The man’s facial tattoo gave him a permanent scowl. ‘She’s defiling herself with the rancid fruit of her own imperfect body,’ he said. His voice was crisp and metallic. ‘I’m her mentor. Who the fuck are you? You look like Salvador Dalí.’
‘I’m Dean.’
‘I’m Croak. You look offended. Does this offend you?’
Dean looked at Johnny. Something was happening. He was swaying. His eyes were half closed and his chin quivered. The scraping noise grew louder and louder and the lighting erratic. Dean shouted over the mounting chaos.
‘I’m worried about my friend. I don’t think he’s well.’

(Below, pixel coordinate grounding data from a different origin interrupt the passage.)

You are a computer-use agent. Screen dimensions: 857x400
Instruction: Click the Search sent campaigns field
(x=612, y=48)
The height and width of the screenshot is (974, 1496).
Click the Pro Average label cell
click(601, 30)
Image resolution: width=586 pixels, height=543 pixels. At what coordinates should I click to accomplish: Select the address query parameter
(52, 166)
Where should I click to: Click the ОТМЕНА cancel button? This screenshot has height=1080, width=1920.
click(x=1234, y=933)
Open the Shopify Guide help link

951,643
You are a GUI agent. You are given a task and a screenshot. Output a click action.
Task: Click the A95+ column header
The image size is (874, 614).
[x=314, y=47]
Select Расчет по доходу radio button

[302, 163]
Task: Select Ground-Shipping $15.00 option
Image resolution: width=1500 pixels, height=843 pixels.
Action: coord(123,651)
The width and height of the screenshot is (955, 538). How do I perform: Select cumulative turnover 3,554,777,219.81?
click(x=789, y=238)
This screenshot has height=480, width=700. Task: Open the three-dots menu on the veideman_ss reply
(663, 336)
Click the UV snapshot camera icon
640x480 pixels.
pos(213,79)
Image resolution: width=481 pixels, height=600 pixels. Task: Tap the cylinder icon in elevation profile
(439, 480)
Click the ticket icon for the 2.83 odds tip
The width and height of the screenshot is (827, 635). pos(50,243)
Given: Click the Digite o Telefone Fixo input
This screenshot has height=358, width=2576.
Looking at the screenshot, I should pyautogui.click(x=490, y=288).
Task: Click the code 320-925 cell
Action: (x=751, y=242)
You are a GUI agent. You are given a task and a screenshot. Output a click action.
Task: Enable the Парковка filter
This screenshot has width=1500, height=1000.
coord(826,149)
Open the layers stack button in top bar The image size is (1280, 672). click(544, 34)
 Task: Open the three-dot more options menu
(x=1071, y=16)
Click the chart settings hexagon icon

The man named Croak turned to where Dean had indicated and just then Johnny’s entire body began to shake as though electrified. His mouth fell open. Dean thought he might be screaming or screaming silently or crying. Croak pushed people out of the way and gestured for Dean to come through, and Dean reached Johnny just in time to catch him.
‘Help me carry him out,’ he said to Croak.
Croak motioned into the crowd and seconds later the tall person of indeterminable gender was helping them carry Johnny to the door.
‘Your friend couldn’t take it, huh.’
The gender person addressed Dean in a voice similar to the scraping noise. ‘The reality of female sexuality frightens the bourgeoisie, you know.’
Dean had an idea the gender person might be a woman. She sounded kinder than she looked.
‘And the anus,’ she said, ‘is the grave of human dignity.’
It was cool outside and there was a drizzle and in the distance there were sirens. Croak gave the gender person a conspiratorial smirk and the two of them put Johnny down on the pavement and walked back inside. They looked hot and spent and happy and full of life. Johnny’s eyes were opening.
‘What’s going on, man?’ Dean said.
‘I have no idea,’ Johnny said, entrusting to Dean his full weight.
‘D’you know,’ he said finally, ‘I think I’m just really bored.’
Dean understood now that for the last two minutes or so Johnny had been wrenching open his mouth in a single, big yawn. Whistler came to steady them both and offered Johnny a cigarette with the filter snapped off and Johnny smiled at it as one smiles at a child. Then he shrugged pleasantly and craned his neck like a howling wolf. Whistler gave him a light and it was then, as the flame dashed out towards Johnny’s face, that Dean had the sensation that Johnny was entirely transparent, that the brickwork and shimmering pavement shone through him, each ground-out cigarette and blackened chewing gum visible beneath the intricate geometry of his suit. It lasted no longer than a split second, but the sensation was so vivid that Dean thought Whistler must have seen it, too.
The talking girl was upon them again.
‘What’s with him?’ she said. ‘I thought there wasn’t any booze.’
‘Would you please shut up for one second,’ said Whistler and took out a cigarette for himself. The girl looked offended.